The effective component of the diaphragm coating material is metal hydride which contains metal bonds, has free electrons and has high conductivity at the metal level. In the prior art, metal hydrides are mainly used as power source negative electrode materials in alkaline electrolyte, such as metal hydride graphene batteries of CN109037666A public cloth, and are used as battery negative electrode materials. In lithium ion batteries, researchers also propose that a few hydrides have certain lithium intercalation capacity at 0-0.5V (metallic lithium is the standard potential) and have potential to be used as a lithium ion battery cathode material, but lithium is difficult to remove under the current technical conditions, the cycle performance is poor, and no practicability exists.

In the earlier research process, the invention discovers that metal hydride is easy to chemically adsorb polysulfide ions and is suitable for being used as a coating material of a lithium-sulfur secondary battery diaphragm.

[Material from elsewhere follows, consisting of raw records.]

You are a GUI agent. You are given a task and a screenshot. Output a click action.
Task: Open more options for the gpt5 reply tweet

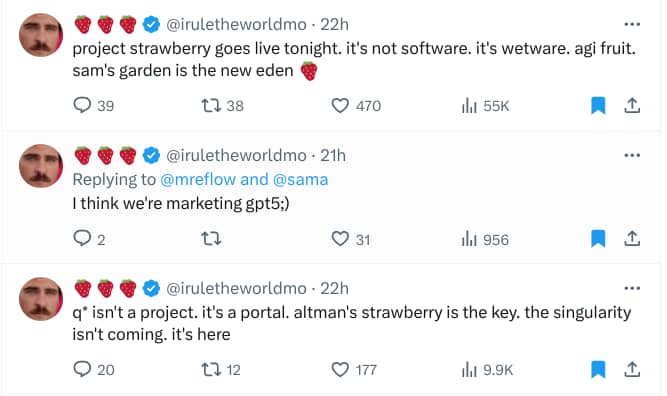(x=632, y=155)
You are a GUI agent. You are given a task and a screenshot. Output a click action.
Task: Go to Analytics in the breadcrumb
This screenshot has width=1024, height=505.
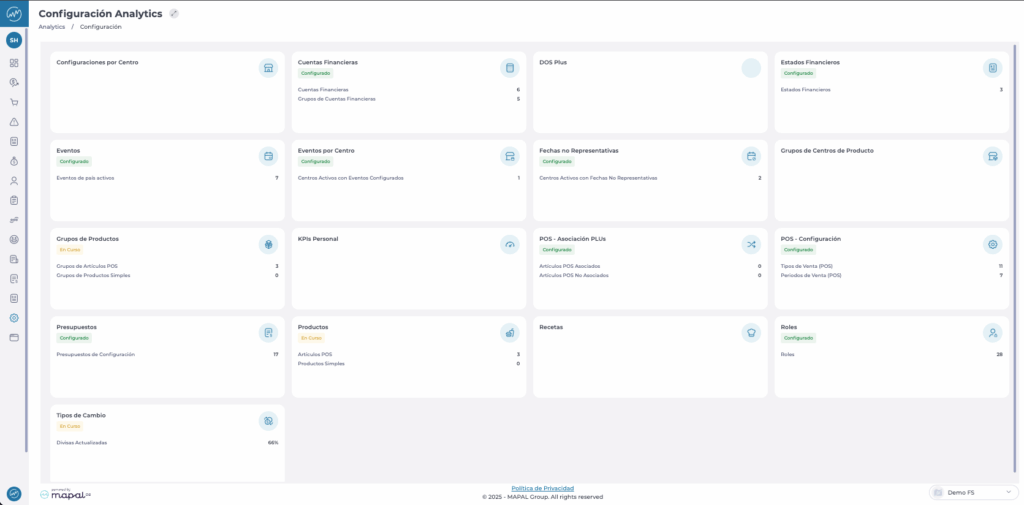click(x=52, y=27)
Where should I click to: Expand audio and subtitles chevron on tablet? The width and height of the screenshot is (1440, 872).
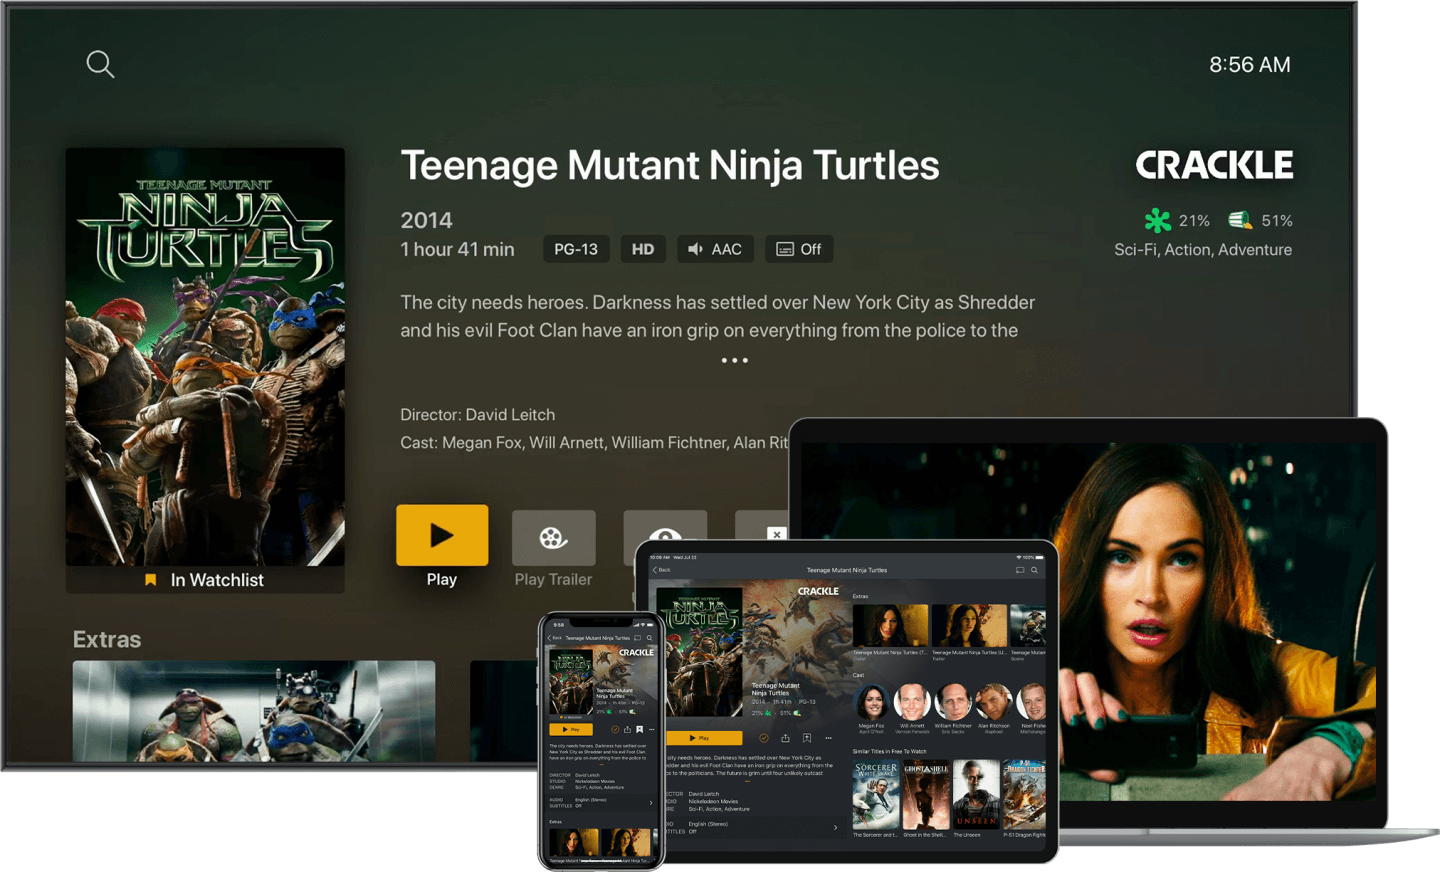835,827
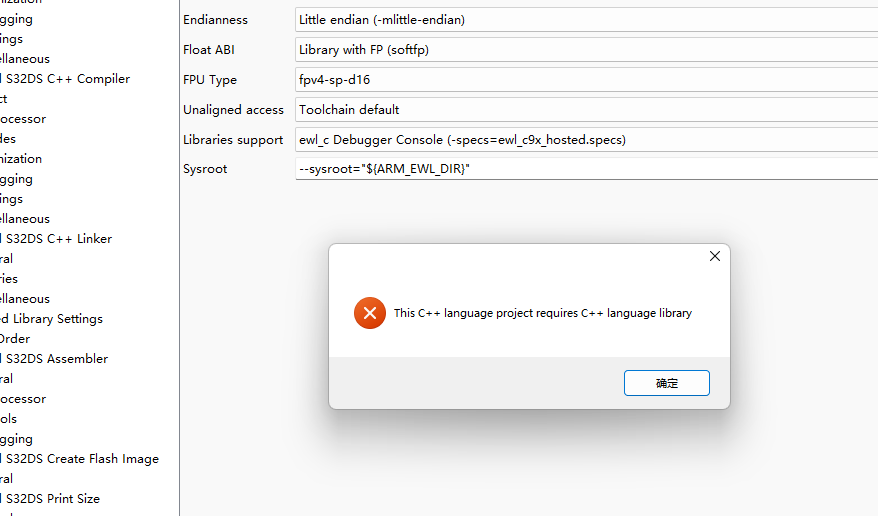The height and width of the screenshot is (516, 878).
Task: Close the error dialog with the X
Action: 714,256
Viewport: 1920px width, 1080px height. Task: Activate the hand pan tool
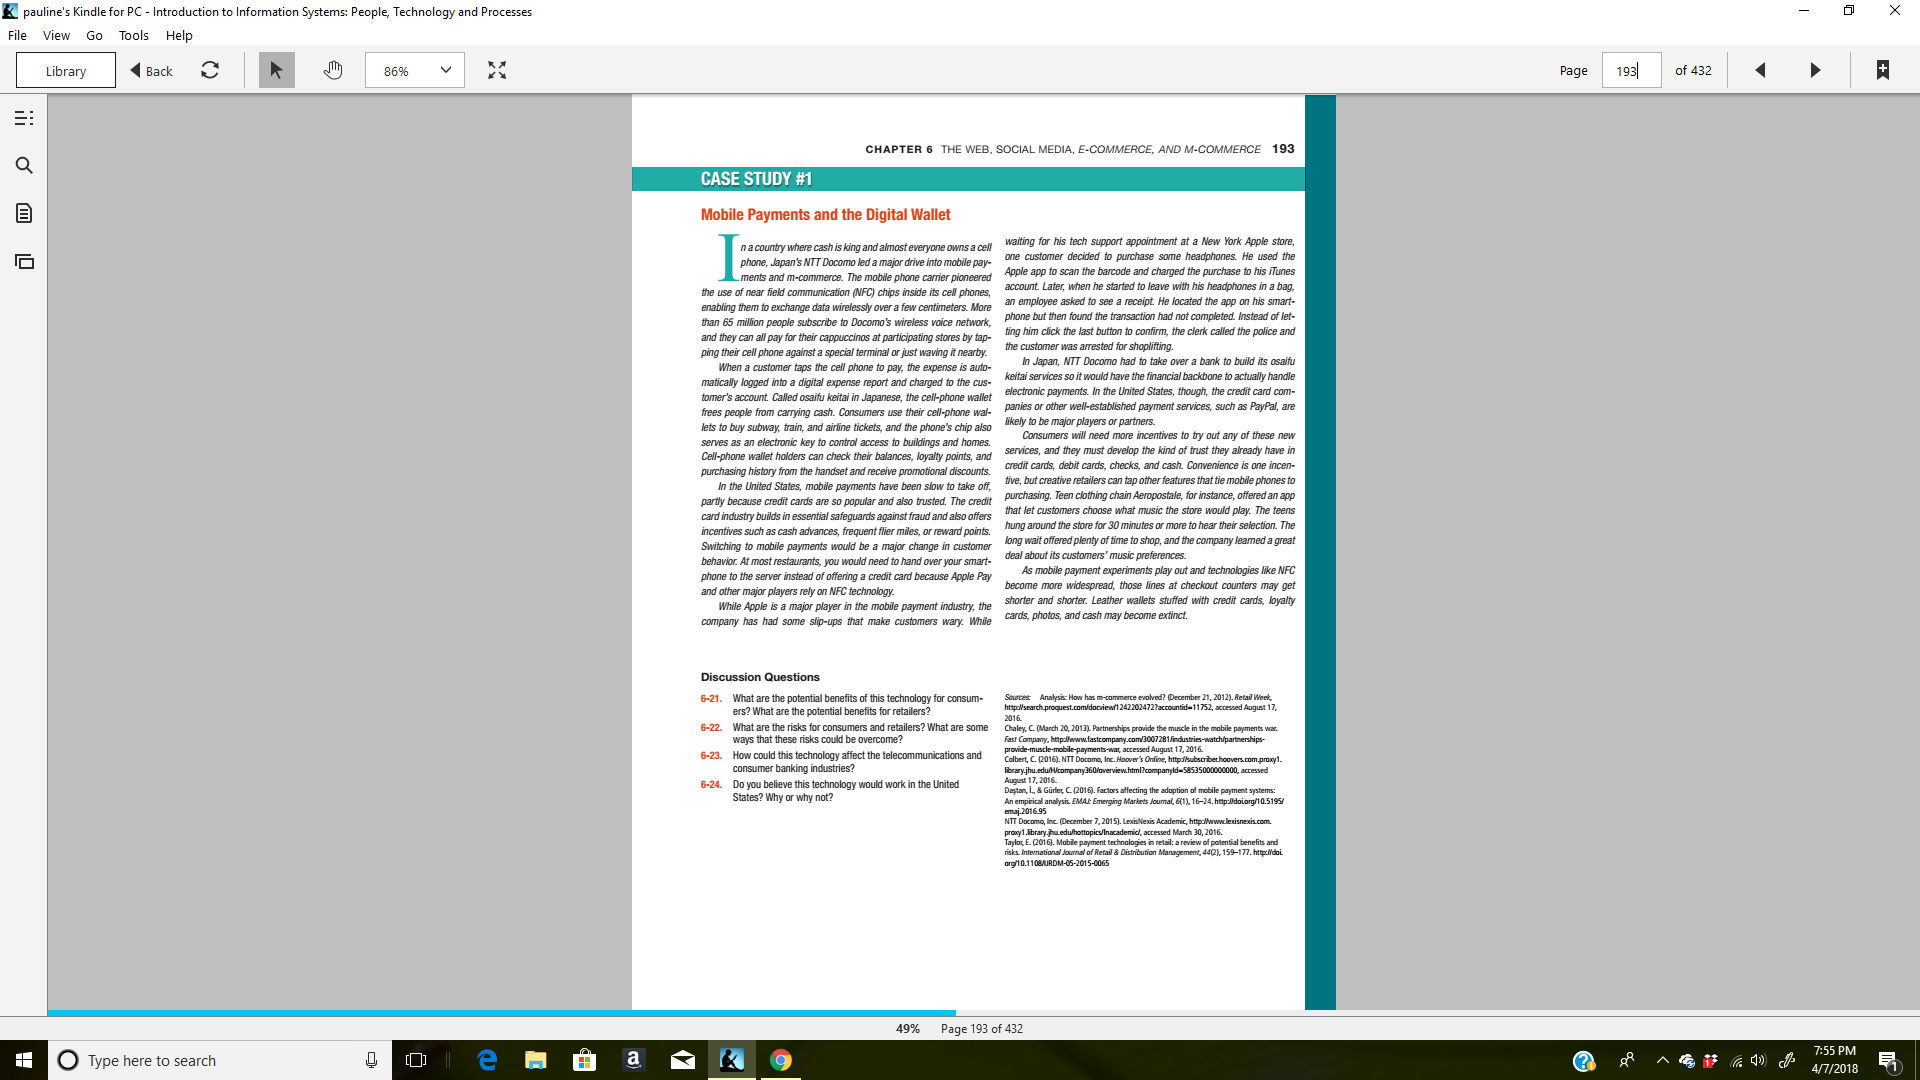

Although the mechanism of the hydride to adsorb polysulfide ions is not clear at present, and presumably may be related to the surface polarity or reducibility of the hydride, the technical effect is significant.

The beneficial effects of the invention include:

(1) the metal hydride has stronger chemical adsorption capacity to polysulfide in an oxidation state, can effectively hinder the diffusion of the polysulfide and improve the comprehensive electrochemical performance of the battery.

(2) The metal hydride has higher conductivity and can not reduce the electron transfer capability of the sulfur anode.

(3) The metal hydride is relatively easy to synthesize, has brittleness similar to inorganic ceramic, and can easily realize the regulation and control of the particle size by mechanical means such as ball milling and the like.

Drawings

For a clearer explanation of the embodiments of the present invention or the technical solutions in the prior art, the drawings used in the description of the embodiments or the prior art will be briefly described below, it is obvious that the drawings in the following description are only some embodiments of the present invention, and for those skilled in the art, other drawings can be obtained according to these drawings without creative efforts.

Fig. 1 is a first charge and discharge curve of the battery in example 1.

Fig. 2 is a first charge and discharge curve of the battery in example 2.

Fig. 3 is a first charge and discharge curve of the battery in example 3.

Fig. 4 is a first charge and discharge curve of the battery in example 4.

Fig. 5 is a first charge and discharge curve of the battery in example 5.

Fig. 6 is a first charge and discharge curve of the battery of example 6.

Fig. 7 is a first charge and discharge curve of the battery in example 7.

Fig. 8 is a first charge and discharge curve of the battery of example 8.

Fig. 9 is a first charge and discharge curve of the battery in example 9.

Fig. 10 is a first charge-discharge curve of the battery in example 10.

Fig. 11 is a first charge and discharge curve of the battery in example 11.

Fig. 12 is a first charge and discharge curve of the battery of example 12.

Fig. 13 is a first charge and discharge curve of the battery in example 13.

Fig. 14 is a first charge and discharge curve of the battery of example 14.

Fig. 15 is a first charge and discharge curve of the battery in example 15.

Fig. 16 is a first charge and discharge curve of the battery of example 16.

Fig. 17 is a first charge-discharge curve of the battery in example 17.

Fig. 18 is a first charge-discharge curve of the battery in the comparative example.

Fig. 19 is an electron Scanning Electron Microscope (SEM) photograph of the hydride powder of example 17.

FIG. 20 is a graph showing the charge and discharge curves of the hydride powder of example 17 in the range of 1-3V operating voltage.

Detailed Description

The technical solutions of the present invention will be described clearly and completely with reference to specific embodiments, and it should be understood that the described embodiments are only a part of the embodiments of the present invention, and not all of the embodiments. All other embodiments, which can be obtained by a person skilled in the art without any inventive step based on the embodiments of the present invention, belong to the scope of protection of the present invention.